In November, EMI sold its recorded music unit for £1.2bn ($1.9bn) to Universal.
But the Commission said the sale could "reduce competition in the recorded music market".
EMI, with a history dating back to 1897, is home to artists including Coldplay, the Beatles and Pink Floyd.
Universal is a unit of French media giant Vivendi.
The Commission now has 90 working days, until 8 August, to make a final decision on whether the proposed transaction would significantly impede effective competition in Europe.
The European Union's executive arm is particularly worried that its "high combined market shares in the wholesale of physical and digital recorded music" would effectively control the market.
A Universal Music spokesman told the BBC: "We recognise the Commission needs time to fully review this transaction.

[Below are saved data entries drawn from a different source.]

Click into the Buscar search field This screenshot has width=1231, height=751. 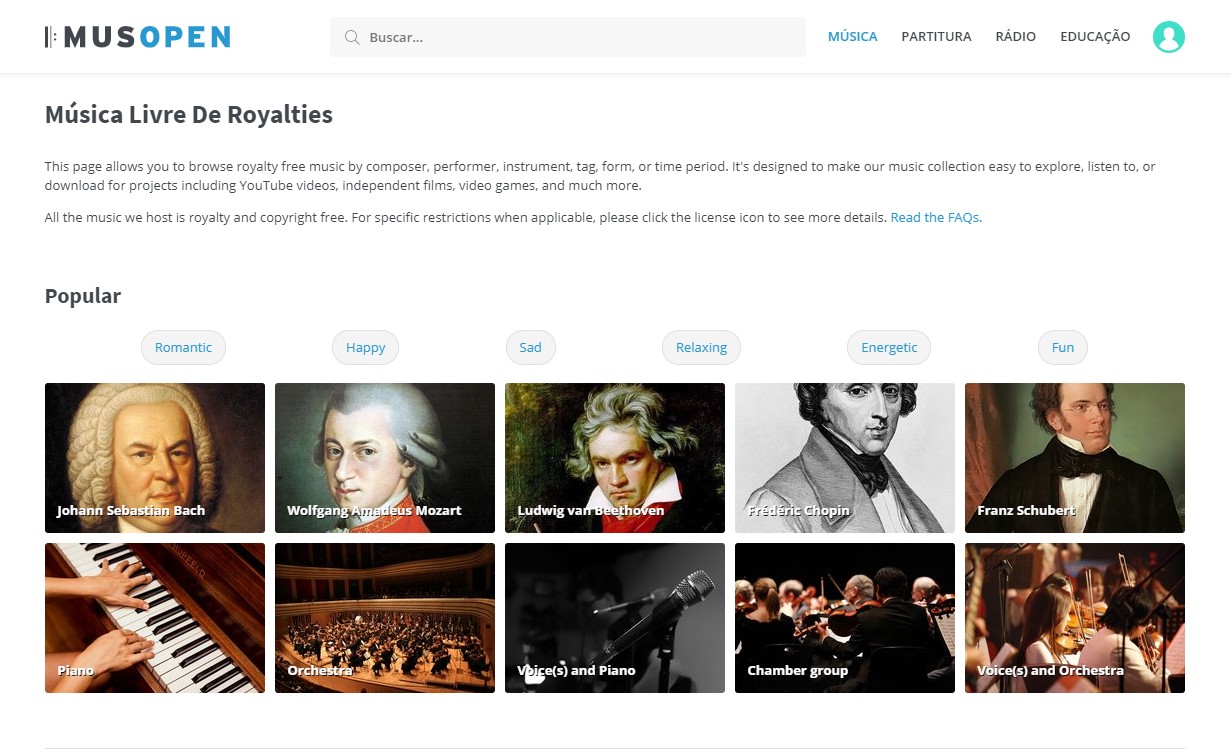coord(568,37)
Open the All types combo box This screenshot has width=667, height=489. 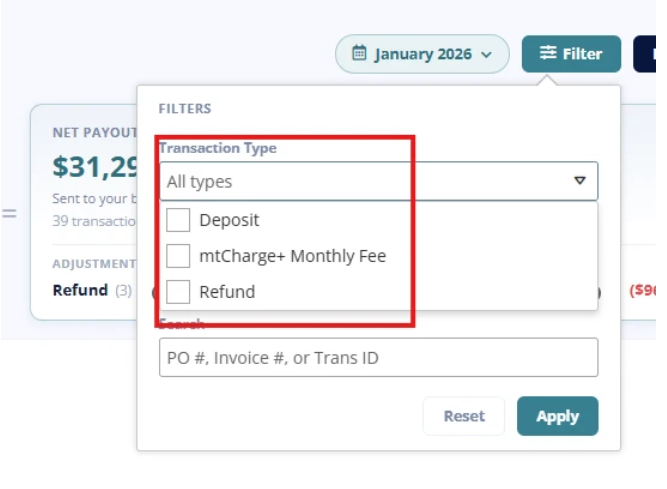point(379,181)
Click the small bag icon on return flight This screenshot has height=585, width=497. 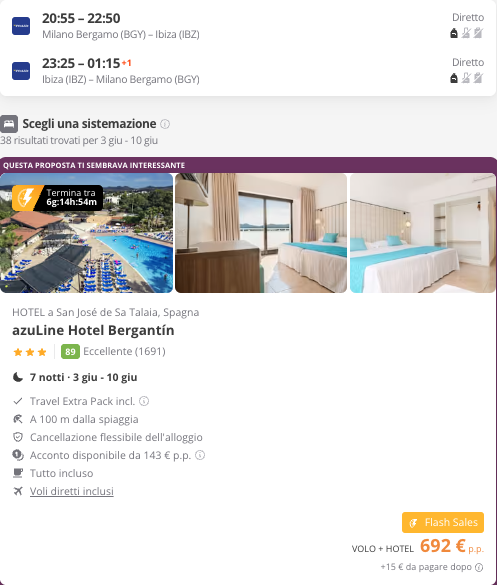[x=454, y=78]
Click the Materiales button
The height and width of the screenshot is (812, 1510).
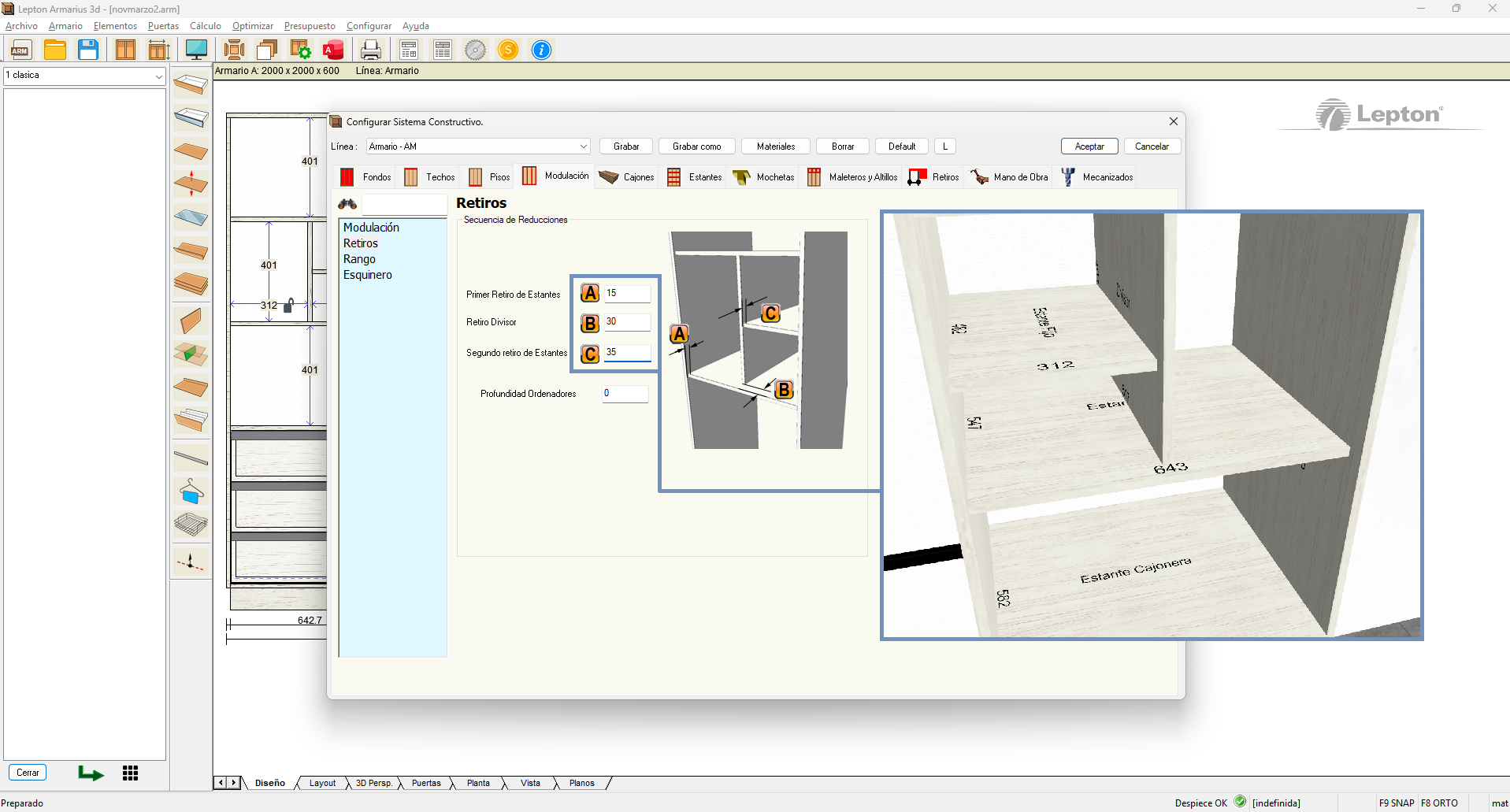(775, 146)
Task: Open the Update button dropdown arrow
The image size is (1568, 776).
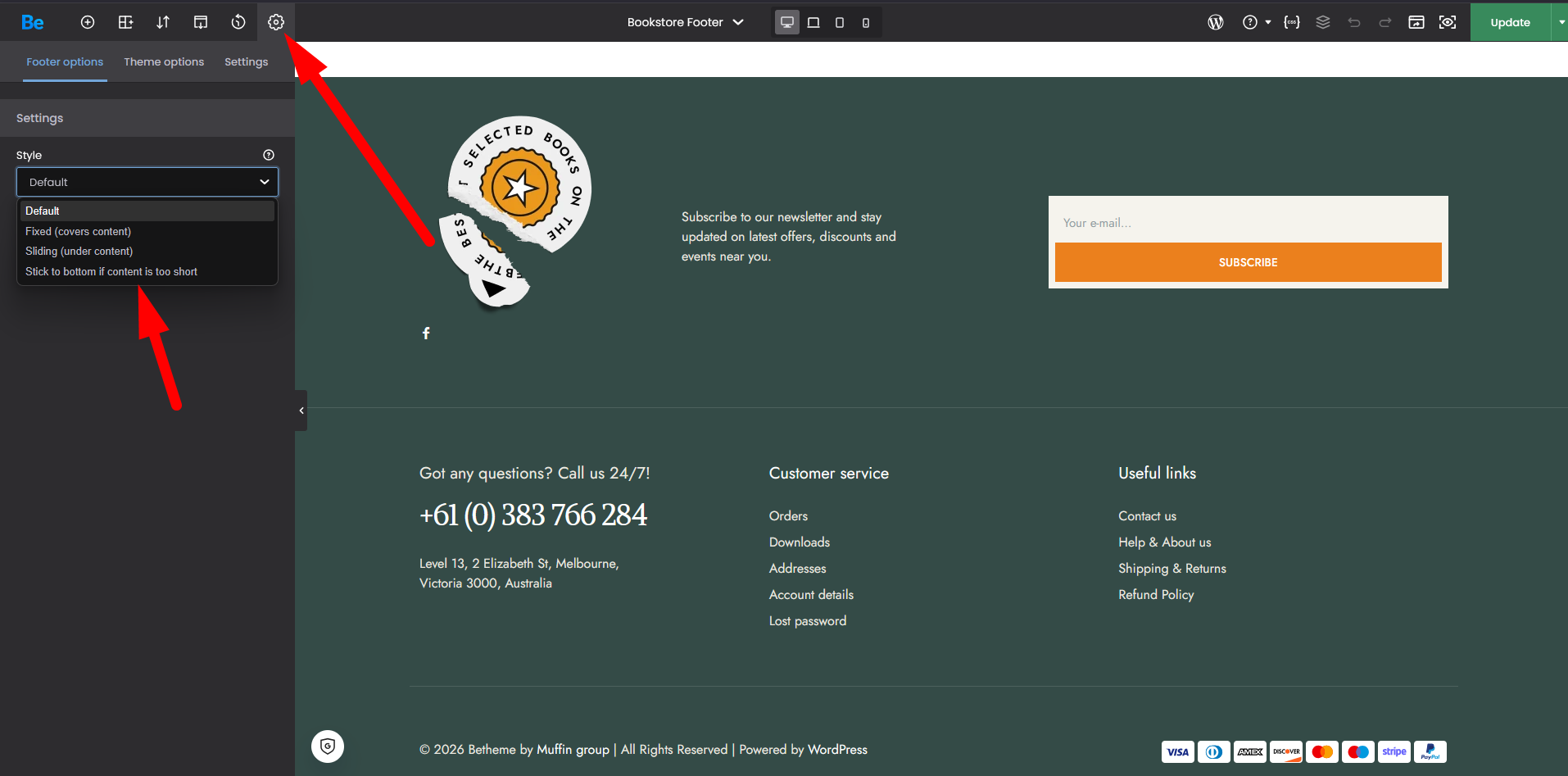Action: tap(1560, 22)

We will continue to co-operate fully with them."
'Detriment of consumers'
EMI's labels include Blue Note, Capitol, Parlophone and Virgin Records.
Universal Music controls Def Jam, Motown, Decca, Island Records, Interscope Records and Polydor Records.
"The proposed acquisition could reduce competition in the recorded music market to the detriment of European consumers," the Commission's competition commissioner Joaquin Almunia said.
"The Commission needs to make sure that consumers continue to have access to a wide variety of music in different physical and digital formats at competitive conditions."
Private equity firm Terra Firma, led by Guy Hands, bought EMI for £4.2bn in 2007 just before the credit crunch sent the global financial markets into turmoil.
It subsequently admitted that it had overpaid for EMI, and struggled to meet payments on the £2.6bn it had borrowed from Citigroup to fund the deal.
Citigroup seized ownership of EMI in February 2011 after Terra Firma failed a solvency test.
Musicians had welcomed the sale to Universal Music.
"I particularly welcome the fact that EMI will once again be owned by people who really do have music in their blood," said Rolling Stones singer Sir Mick Jagger at the time.